## begin Provided passage
Section 1.2 Success on the Merits or Otherwise. If Indemnitee is, by reason of his Corporate Status, a party to and is successful, on the merits or otherwise, in any Proceeding, he shall be indemnified against all Expenses and Other Liabilities actually and reasonably incurred by him or on his behalf in connection therewith to the fullest extent permitted by applicable law. If Indemnitee is not wholly successful in such Proceeding but is successful, on the merits or otherwise, as to one or more Matters in such Proceeding, the Corporation shall indemnify Indemnitee against all Expenses and Other Liabilities actually and reasonably incurred by him or on his behalf relating to such successfully resolved Matter, to the fullest extent permitted by law. The termination of any Matter in such a Proceeding by dismissal, with or without prejudice, shall be deemed to be a successful result as to such Matter.
## end Provided passage
Exercise:
Continue the indemnification section above, starting right after its final sentence. The lines that come next have nothing to do with this.
## begin Data excerpts
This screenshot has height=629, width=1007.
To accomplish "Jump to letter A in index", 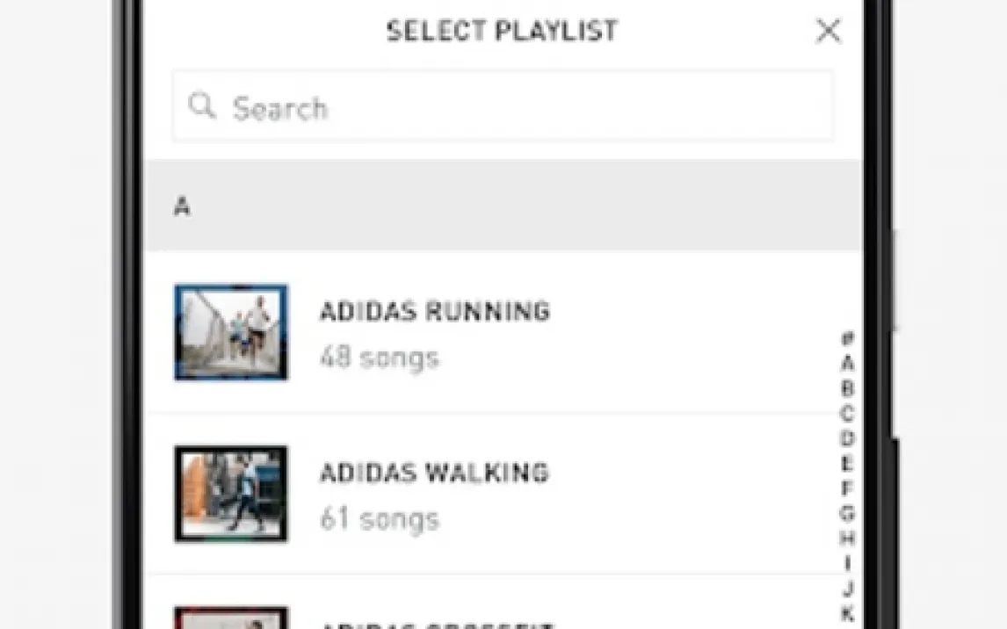I will click(x=848, y=363).
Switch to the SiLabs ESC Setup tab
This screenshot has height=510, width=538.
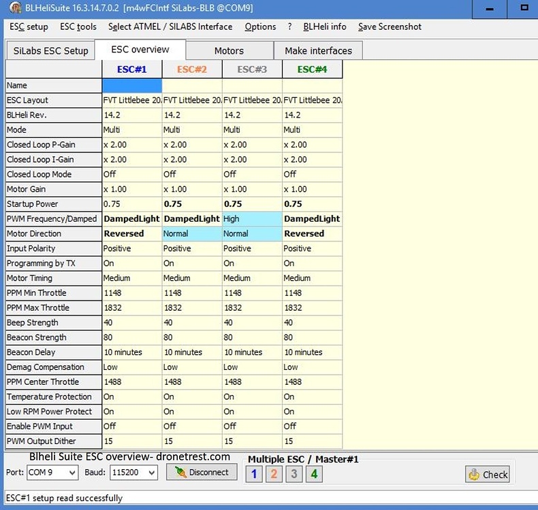(x=50, y=51)
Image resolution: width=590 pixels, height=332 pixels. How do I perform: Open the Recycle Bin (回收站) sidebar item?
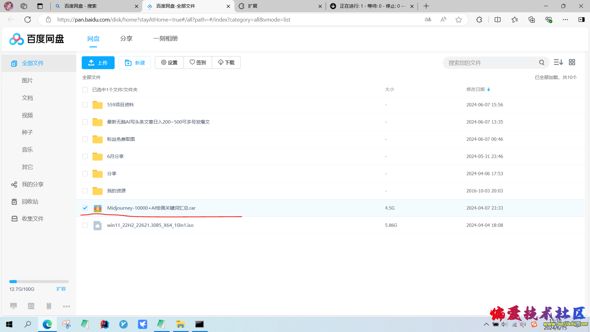click(x=30, y=202)
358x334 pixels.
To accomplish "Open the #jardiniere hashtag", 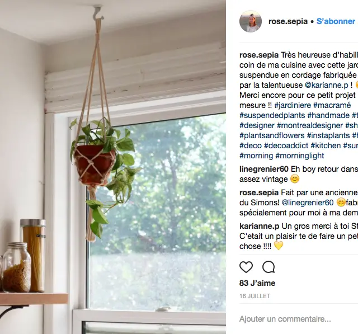I will [x=293, y=105].
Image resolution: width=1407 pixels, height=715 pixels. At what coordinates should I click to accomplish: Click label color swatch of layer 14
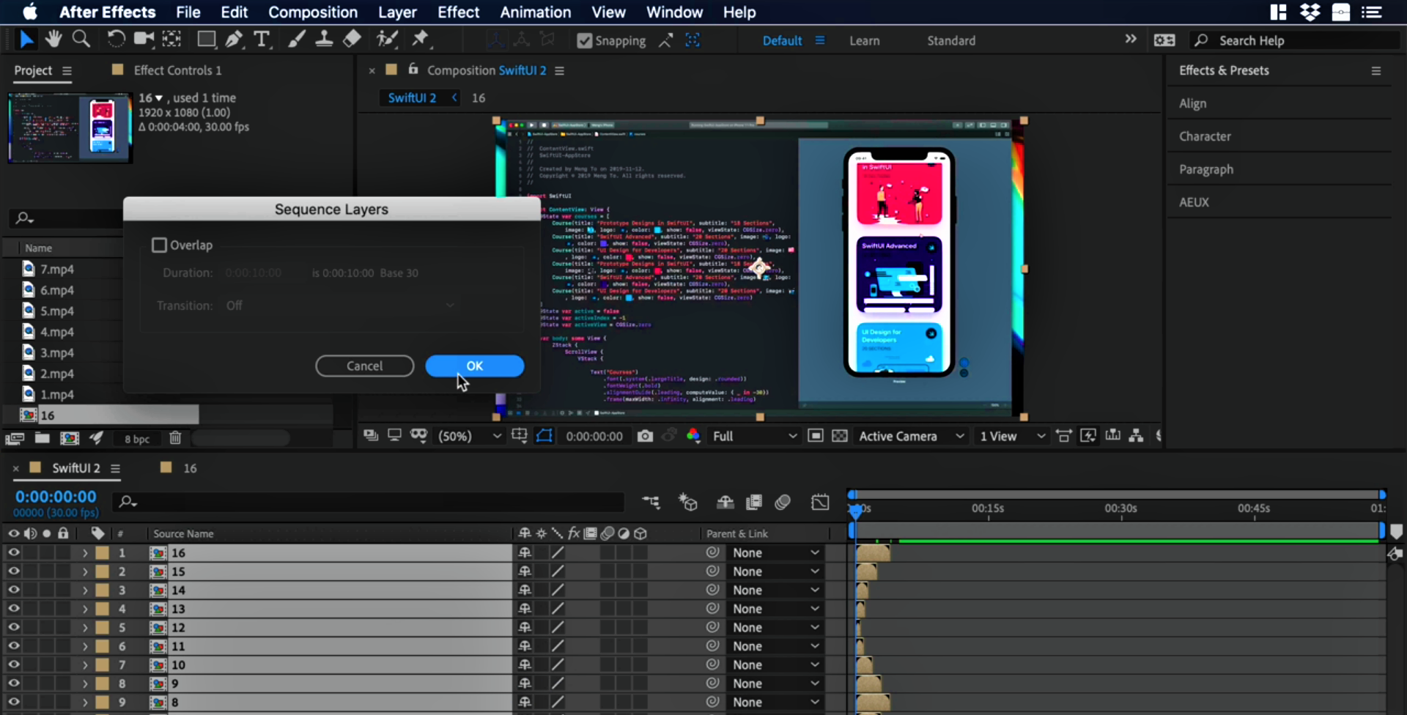(103, 590)
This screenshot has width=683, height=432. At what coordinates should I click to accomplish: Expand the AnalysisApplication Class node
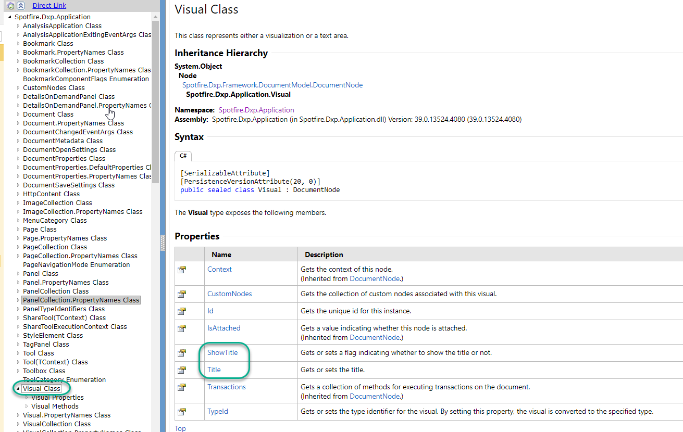[x=18, y=26]
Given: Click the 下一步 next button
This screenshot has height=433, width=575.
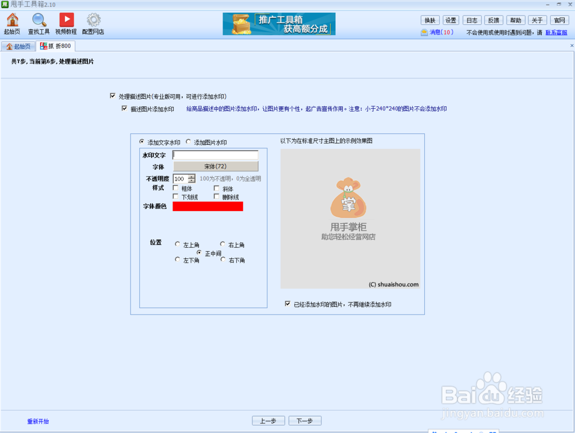Looking at the screenshot, I should (305, 420).
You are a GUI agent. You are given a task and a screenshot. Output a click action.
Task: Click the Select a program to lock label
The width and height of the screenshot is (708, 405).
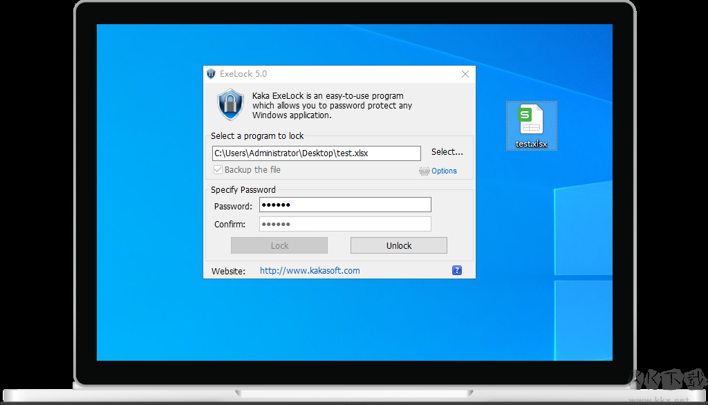[x=257, y=136]
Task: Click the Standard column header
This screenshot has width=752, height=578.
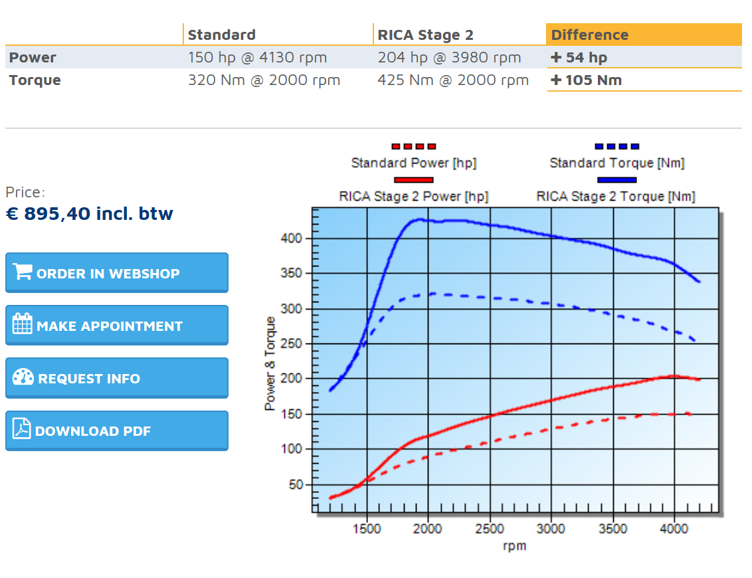Action: (x=221, y=35)
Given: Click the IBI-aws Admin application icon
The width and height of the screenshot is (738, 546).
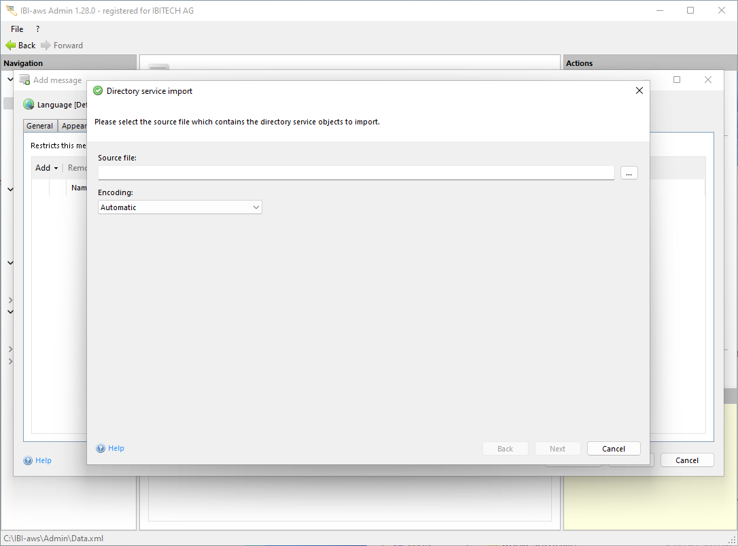Looking at the screenshot, I should coord(11,11).
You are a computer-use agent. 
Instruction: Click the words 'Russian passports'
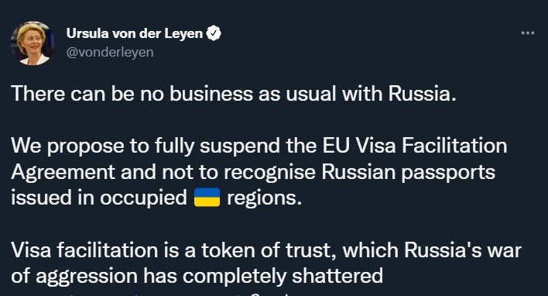coord(408,173)
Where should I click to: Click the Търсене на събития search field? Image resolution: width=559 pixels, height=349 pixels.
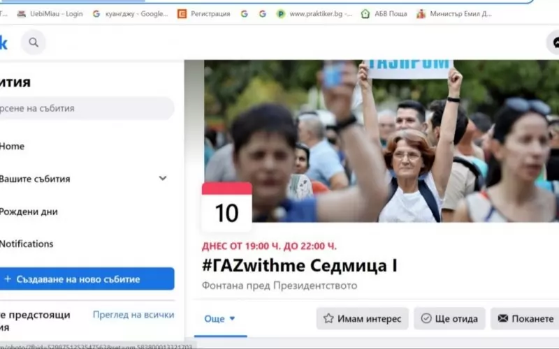click(x=87, y=108)
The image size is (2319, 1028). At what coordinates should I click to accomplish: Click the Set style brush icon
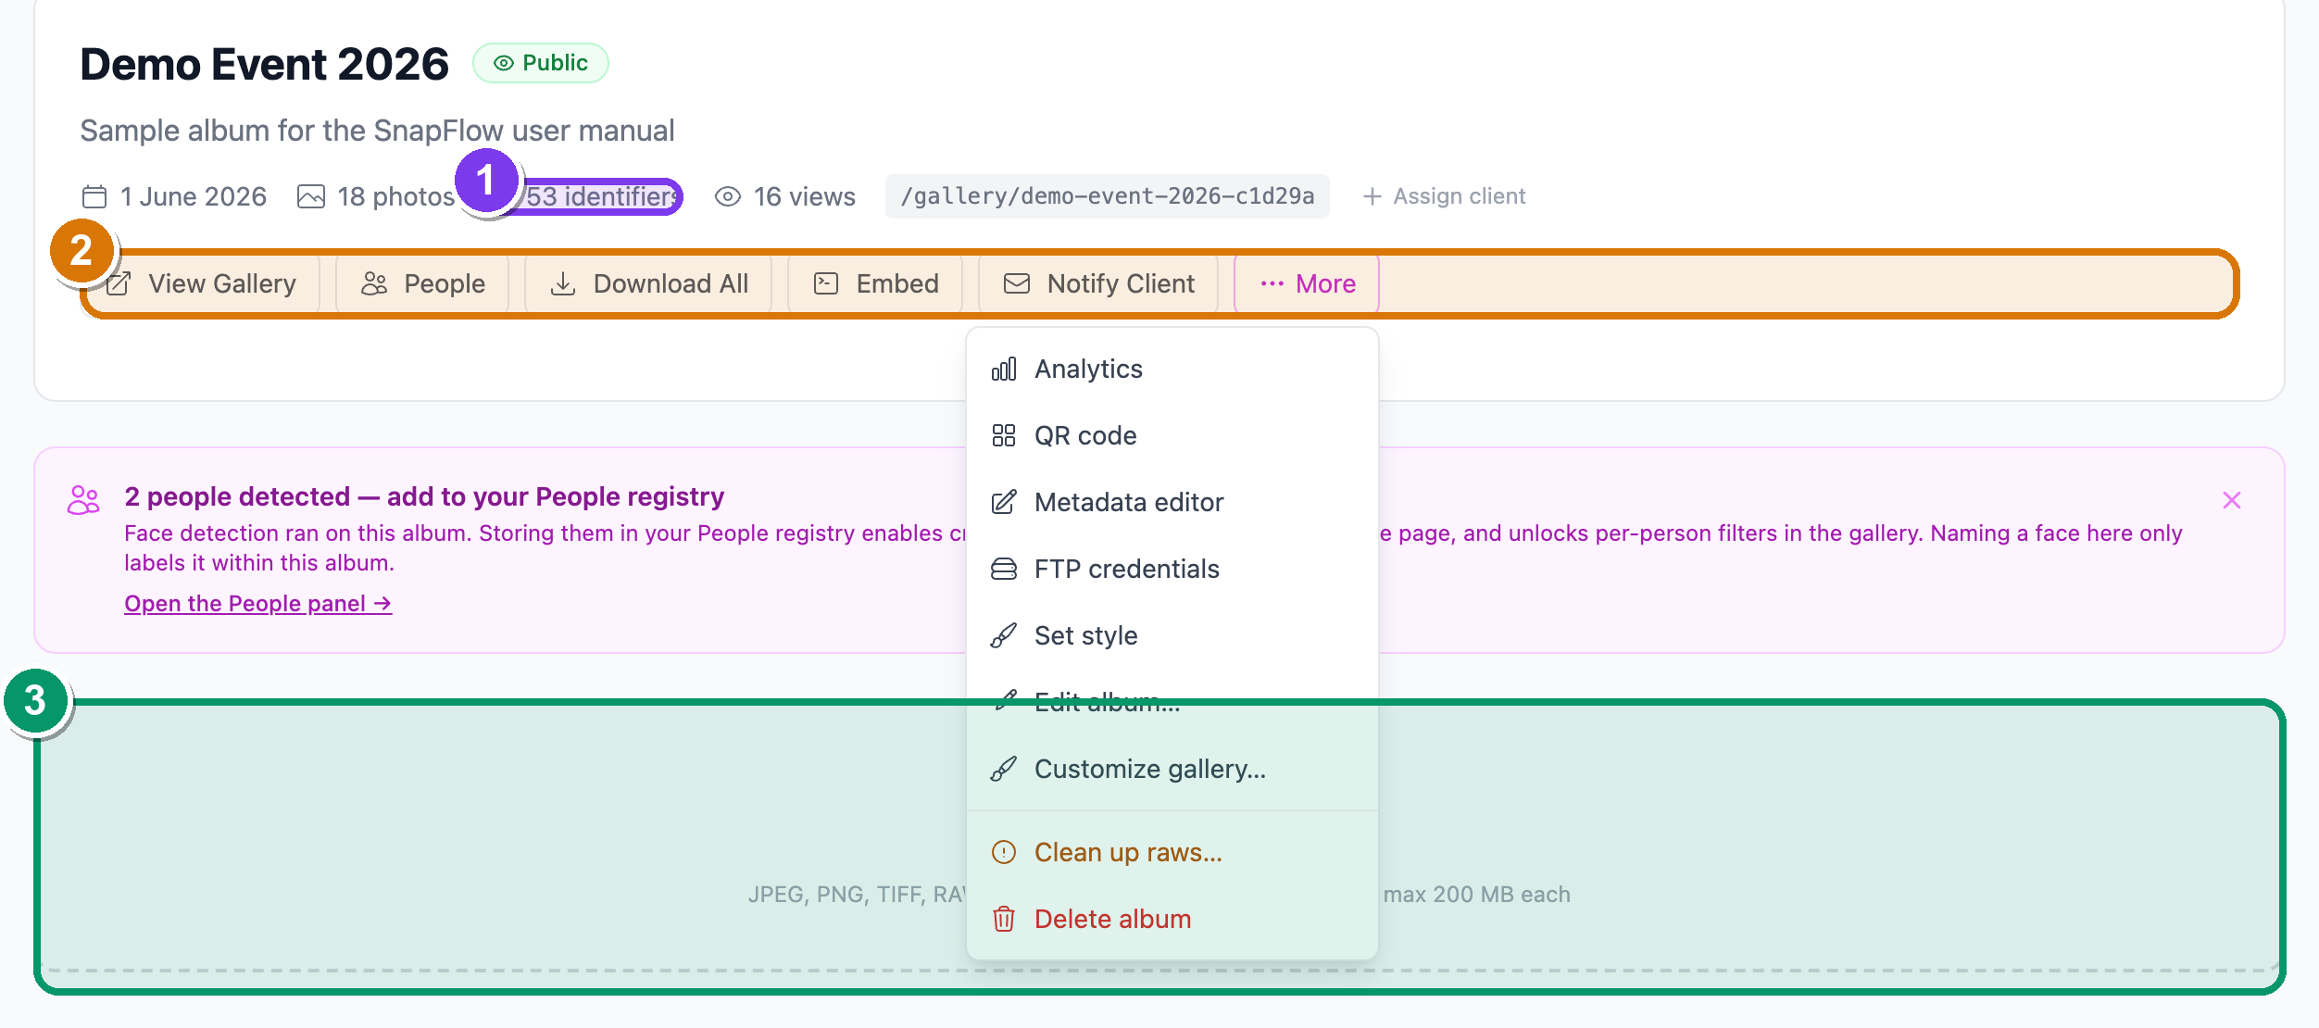click(1004, 635)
## end Data excerpts
Solved problem:
Section 1.3 Exceptions to Indemnification. Any other provision herein to the contrary notwithstanding Indemnitee’s rights to indemnification and/or advancement are subject to the following exceptions:
(a)Claims Initiated by Indemnitee. The Corporation shall not be obligated pursuant to the terms of this Agreement to indemnify or advance Expenses or Other Liabilities to Indemnitee with respect to Proceedings or claims initiated or brought voluntarily by Indemnitee and not by way of defense, except (i) with respect to Proceedings brought to establish or enforce a right to indemnification under this Agreement, any other statute or law, as permitted under Chapter 8 of the TBOC, or otherwise, (ii) where the Board has consented to the initiation of such Proceeding, or (iii) with respect to Proceedings brought to discharge Indemnitee’s fiduciary responsibilities, whether under ERISA or otherwise, but such indemnification or advancement of Expenses may be provided by the Corporation in specific cases if the Board finds it to be appropriate.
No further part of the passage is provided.